The TPT HDFS Interface can be invoked on the cluster or on a remote Hadoop Client.
The HadoopHost property identifies the cluster where the HDFS operation is to be performed
and its presence activates the HDFS operation. All standard file functions and features
of the Data Connector will be performed on the HDFS file system when it has been activated
as described above.
TDCH-TPT Interface
When any Hadoop attributes besides HadoopHost and HadoopUser are submitted with the
DataConnector operator, the operator will use the TDCH-TPT interface to process Hadoop
files and tables. Throughout the rest of this section, these Hadoop attributes will
be referred to as TDCH-specific Hadoop attributes.
Teradata Connector for Hadoop
The Teradata Connector for Hadoop, or TDCH, is a set of APIs and tools that support
high-performance parallel bi-directional data movement between Teradata systems and
products in the Hadoop ecosystem. TDCH is built atop the MapReduce framework, and
utilizes its distributed nature to offer extreme scalability and performance when
transferring data between Teradata systems and Hadoop. For more information about
TDCH, see the Teradata Connector for Hadoop tutorial.
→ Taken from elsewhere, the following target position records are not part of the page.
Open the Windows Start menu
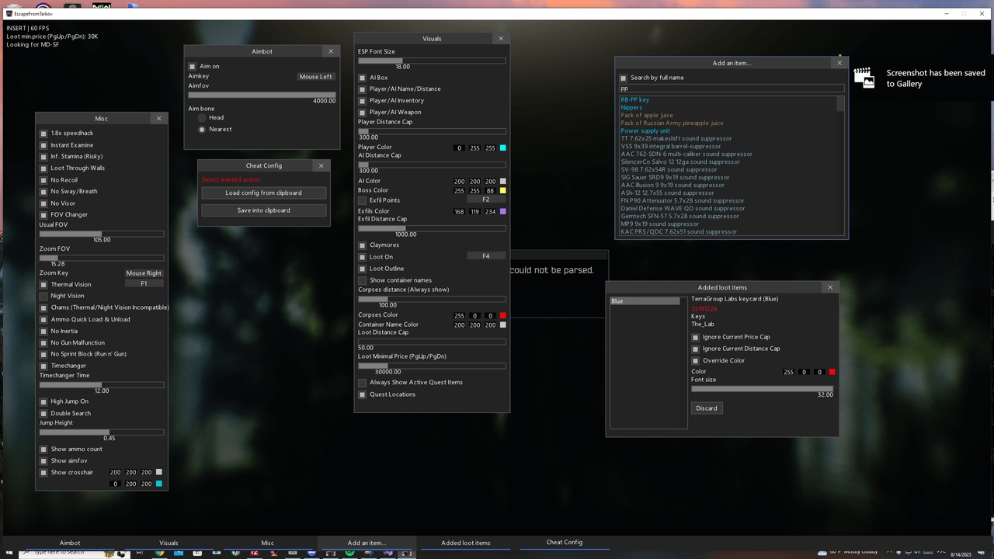994x559 pixels. [x=9, y=552]
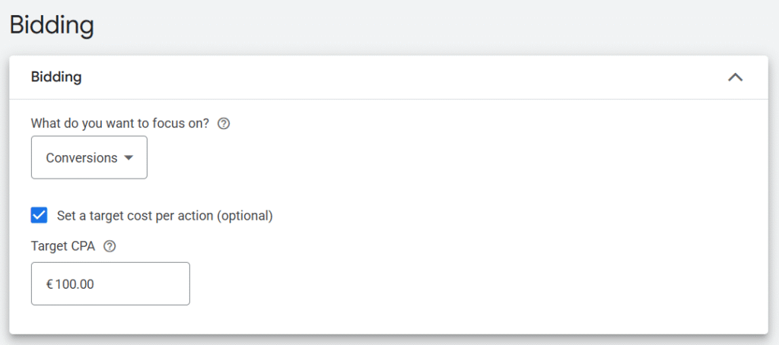Click the "Target CPA" field label
The width and height of the screenshot is (779, 345).
[63, 246]
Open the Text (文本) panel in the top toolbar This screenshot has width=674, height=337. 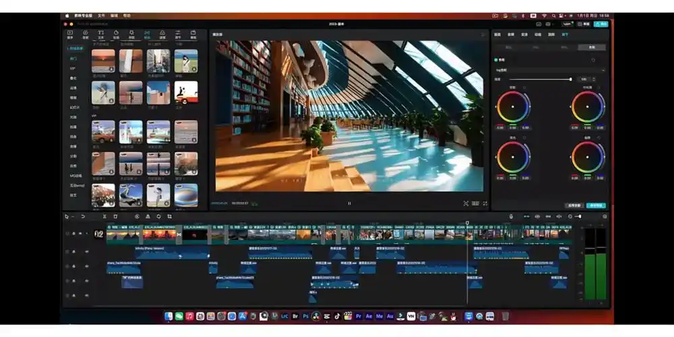(x=100, y=34)
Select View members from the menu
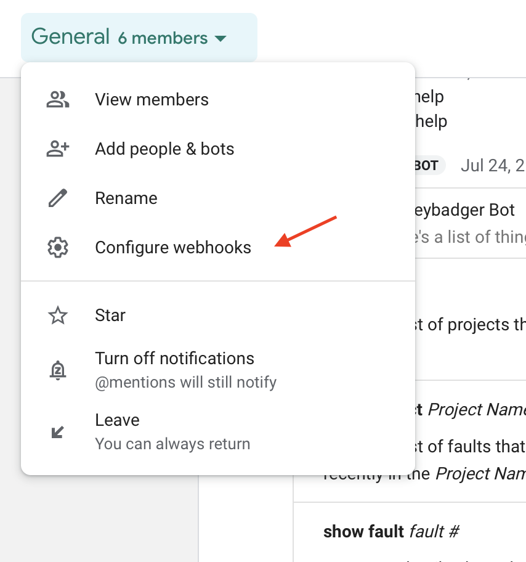This screenshot has width=526, height=562. 152,99
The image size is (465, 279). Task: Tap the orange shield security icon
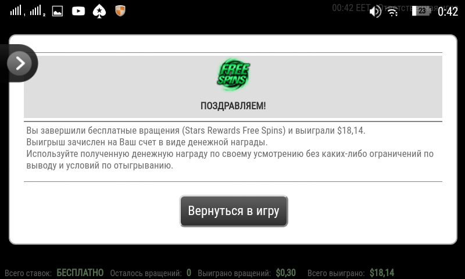pyautogui.click(x=120, y=11)
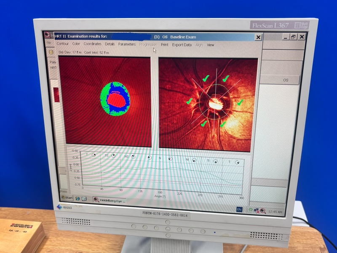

Utilizing TDCH in TPT Scripts via the TDCH-TPT Interface
The TDCH-TPT interface is a bridge between TPT and TDCH. The TDCH-TPT interface extends
TDCH to support Hadoop file and table transfers to TPT, and vice versa. This interface
gives TPT users the ability to utilize all of the pre-existing TDCH functionality
within a TPT script, and gives TDCH users the ability to utilize TPT-specific functionalities
alongside TDCH.
When a TPT job script includes the DataConnector operator alongside any of the TDCH-specific
Hadoop attributes, the DataConnector operator will launch a TDCH job using those TDCH-specific
Hadoop attributes supplied in the TPT script. Once TDCH has validated the attribute
values and filled in defaults for any missing attributes, TDCH will submit the job
to the MapReduce framework. Once the map tasks have been initialized on the nodes
in the Hadoop cluster, they will connect to the DataConnector operator and begin transferring
data.
Limitations to the TDCH-TPT interface
To utilize the TDCH-TPT interface, the node on which TPT is running must have the
Hadoop client jars installed, as the DataConnector operator must be able to launch
a MapReduce job via a call to the Hadoop CLI.
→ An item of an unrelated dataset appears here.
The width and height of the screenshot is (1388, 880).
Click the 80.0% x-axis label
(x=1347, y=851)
The TDCH-TPT interface is only supported on the Linux platform.
Because the DataConnector operator relies on TDCH to read from and write to Hadoop
files and tables, many of the traditional DataConnector operator attributes are not
supported alongside the TDCH-TPT interface. For example, when using the DataConnector
producer, the FileName attribute is superseded by the TDCH-specific HadoopSourcePaths
attribute. Similarly, the Format attribute is superseded by the TDCH-specific HadoopFileFormat
attribute. If an unsupported attribute is submitted alongside TDCH-specific Hadoop
attributes, the TPT job will fail.
Due to TDCH's batch processing nature, many of the DataConnector operator's active
data warehousing features are not supported when using the TDCH-TPT interface. For
example, because the MapReduce job processes data out-of-order, the DataConnector's
checkpoint/restart feature is unavailable when utilizing the TDCH-TPT interface. Similarly,
because the TDCH job requires a single file or table name as an argument, the DataConnector
operator's directory scan feature is unavailable when utilizing TDCH-TPT interface.
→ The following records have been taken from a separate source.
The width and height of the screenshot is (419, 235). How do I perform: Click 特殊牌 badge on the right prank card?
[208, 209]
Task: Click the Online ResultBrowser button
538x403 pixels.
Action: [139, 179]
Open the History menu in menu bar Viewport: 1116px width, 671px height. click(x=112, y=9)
If an unsupported feature is utilized alongside the TDCH-TPT interface, the TPT job
will fail.
When using the TDCH-TPT interface to process Hadoop files and tables, multiple instances
of the DataConnector operator are not supported. If multiple instances of the DataConnector
are defined, the TPT job will fail.
Debugging the TDCH-TPT Interface
In the scenario that a failure occurs during TDCH job setup or data transfer between
TDCH and TPT, the TDCH log is available in the TPT logs directory. The name of the
TDCH log will be "TDCH-TPT_log_<job-id>.txt," where "<job_id>" is the job's process
ID. For more information, see the MapReduce logs via the JobTracker's web interface
or by navigating to the Hadoop installation's userlogs directory.